Conservative firebrand Glenn Beck has joined a growing chorus of Republican commentators in defending gay marriage, laying out a strong case for ending government opposition to letting same-sex couples wed.
“Let me take the pro-gay marriage people and the religious people — I believe that there is a connecting dot there that nobody is looking at, and that’s the Constitution,” Beck said during a recent segment of his online talk show. “The question is not whether gay people should be married or not. The question is why is the government involved in our marriage?”
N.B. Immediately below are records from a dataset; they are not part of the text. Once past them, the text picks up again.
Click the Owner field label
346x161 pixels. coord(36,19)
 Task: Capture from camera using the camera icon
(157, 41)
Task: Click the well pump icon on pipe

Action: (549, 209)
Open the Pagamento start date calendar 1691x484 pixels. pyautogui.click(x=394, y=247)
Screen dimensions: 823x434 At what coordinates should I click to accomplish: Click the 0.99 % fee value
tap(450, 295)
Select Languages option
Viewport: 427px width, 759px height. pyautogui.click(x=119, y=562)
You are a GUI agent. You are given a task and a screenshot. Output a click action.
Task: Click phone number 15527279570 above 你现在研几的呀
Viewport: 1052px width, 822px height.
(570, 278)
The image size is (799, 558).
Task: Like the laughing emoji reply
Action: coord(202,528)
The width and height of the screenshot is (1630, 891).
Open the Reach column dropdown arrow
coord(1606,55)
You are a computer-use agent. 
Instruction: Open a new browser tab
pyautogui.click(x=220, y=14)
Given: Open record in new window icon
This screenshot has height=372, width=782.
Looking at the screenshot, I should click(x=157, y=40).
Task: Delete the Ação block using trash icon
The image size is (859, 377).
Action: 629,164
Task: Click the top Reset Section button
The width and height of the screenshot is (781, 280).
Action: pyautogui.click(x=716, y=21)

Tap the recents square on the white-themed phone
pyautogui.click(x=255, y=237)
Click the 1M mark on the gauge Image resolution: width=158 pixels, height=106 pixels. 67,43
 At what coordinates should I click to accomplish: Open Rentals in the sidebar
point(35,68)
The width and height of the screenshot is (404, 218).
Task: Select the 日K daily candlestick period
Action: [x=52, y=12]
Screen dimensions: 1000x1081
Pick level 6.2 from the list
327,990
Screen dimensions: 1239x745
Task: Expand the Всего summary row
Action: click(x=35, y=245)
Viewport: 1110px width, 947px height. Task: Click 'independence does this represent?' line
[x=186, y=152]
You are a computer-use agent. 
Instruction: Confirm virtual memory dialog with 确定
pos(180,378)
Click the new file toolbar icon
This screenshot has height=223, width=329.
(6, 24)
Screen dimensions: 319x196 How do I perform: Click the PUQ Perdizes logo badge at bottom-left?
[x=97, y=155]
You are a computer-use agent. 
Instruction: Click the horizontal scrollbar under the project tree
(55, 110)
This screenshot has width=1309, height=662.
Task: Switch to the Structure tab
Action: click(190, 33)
From the Beck website report on his taped discussion with Penn Jillette:
Glenn agreed with Penn, noting that gay marriage does not “pick my pocket nor break my leg” and he doesn’t feel like the government needed to be involved. He said that as long as the government doesn’t come into his church and say he or his church (or any church) need to change their belief system and their practices, he doesn’t care. But right now, people of faith who may not want gay marriage in their church are being shut out of the conversation by activists and progressives.
“The agenda is to shut down my freedom of speech and my belief in – what you don’t believe in but I do deeply – The Bible. So I’m going to live my life the way I believe. That’s freedom of conscience,” Glenn said.
This is actually wrong, and misdirecting. Has no one explained to Beck that no one with more than a passing awareness of the issue believes that churches are going to be compelled to change their beliefs on homosexuality and marriage? His idea that churches (and Orthodox synagogues, and mosques) are going to be untouched by SSM is fantasy. Marriage law affects a myriad of other laws, and there is an unavoidable encroachment on religious liberty. This will be sorted out in the courts, but the real and serious and consequential conflicts do not disappear because one declares them non-existent.
This idea that the government should not be involved in marriage is wholly unrealistic; our entire society, including much of our legal framework, is built around the concept of marriage. For example, if the government did not recognize marriage (in whatever form), the constitutional protection spouses have against being compelled to testify in court against their spouses would be meaningless.
Whatever the flaws in Beck’s argument and vision, I think it’s highly significant because it shows that this is the route through which the populist right will come to embrace same-sex marriage. If conservatives are going to accept SSM, they ought to at least understand the full meaning, and the implications, of what they are accepting. Beck either does not see it, or will not see it. Don’t know which. But he is useful to the pro-SSM cause.